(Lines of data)
┄┄┄┄┄┄┄┄┄┄

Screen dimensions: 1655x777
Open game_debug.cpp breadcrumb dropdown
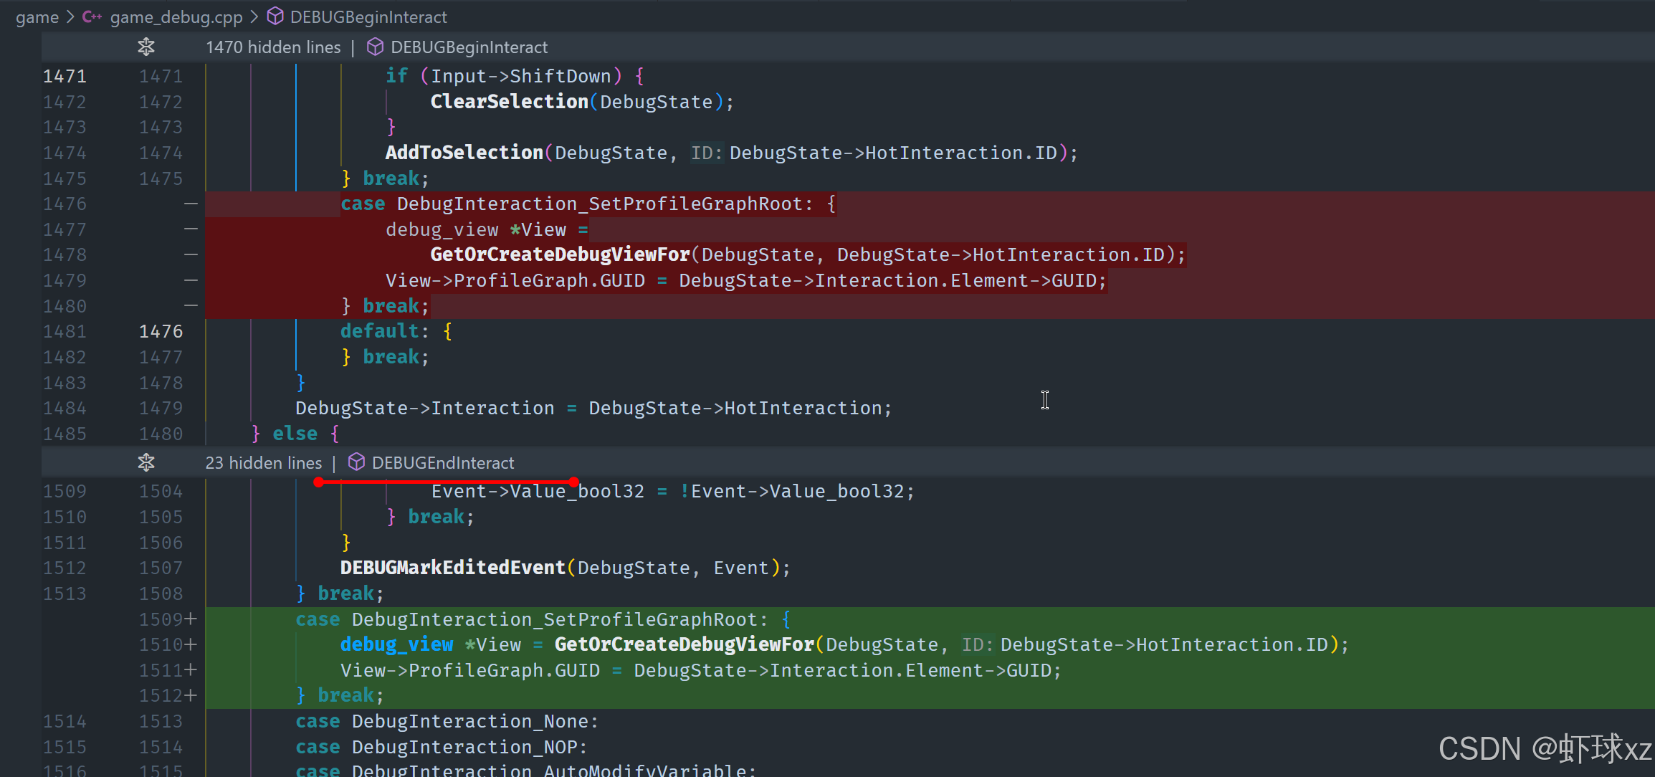tap(176, 16)
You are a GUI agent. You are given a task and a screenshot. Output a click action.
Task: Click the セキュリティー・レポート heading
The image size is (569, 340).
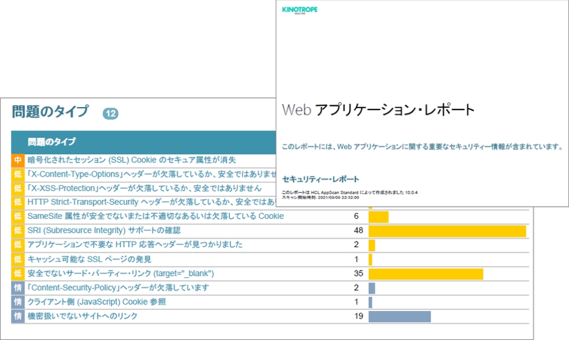point(320,179)
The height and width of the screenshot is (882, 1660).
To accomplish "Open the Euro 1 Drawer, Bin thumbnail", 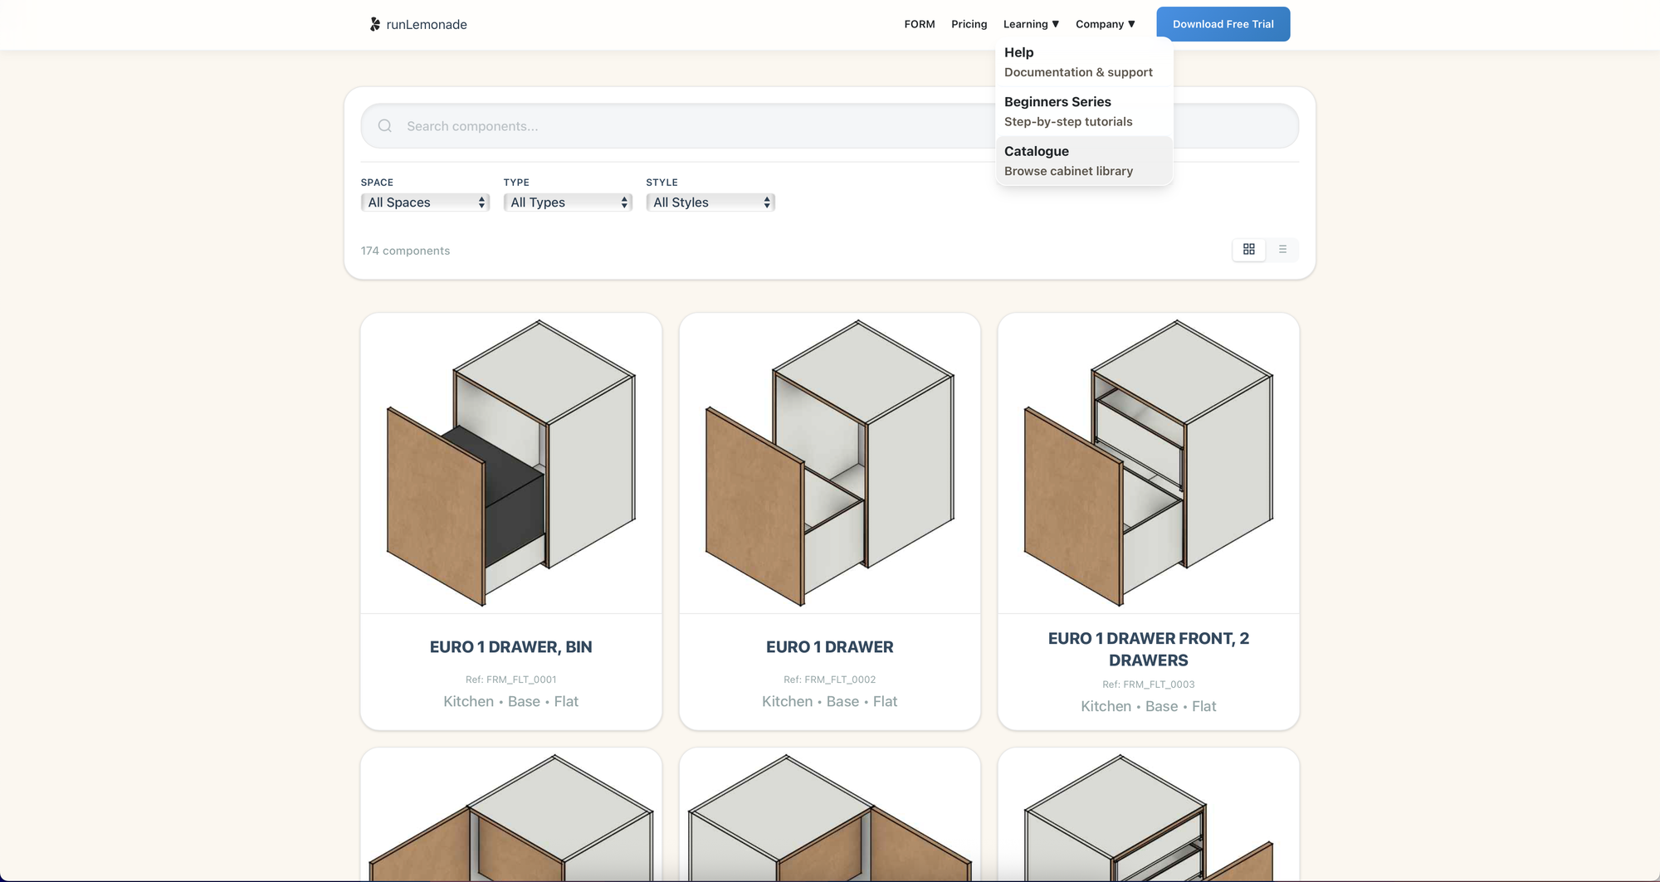I will click(x=511, y=463).
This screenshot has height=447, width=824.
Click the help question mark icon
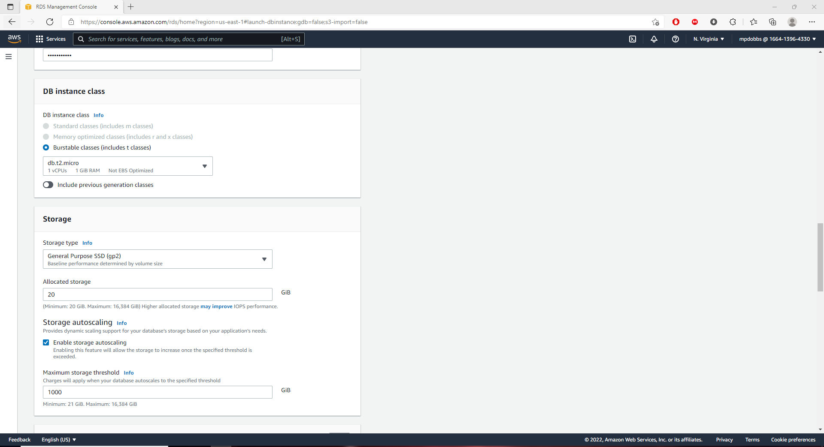pyautogui.click(x=676, y=39)
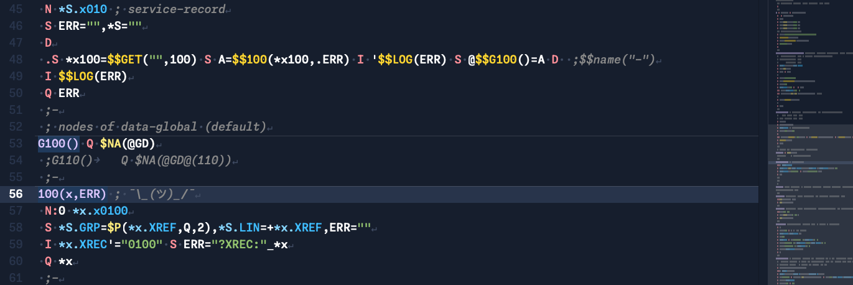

┄┄┄┄┄┄┄┄┄┄

Description of the task
Pull out each line of the entries above that contains the word "screenshot", copying it in full.

Final answer
You are a GUI agent. You are given a task and a screenshot. Output a click action.
The height and width of the screenshot is (882, 1660).
This screenshot has height=447, width=824.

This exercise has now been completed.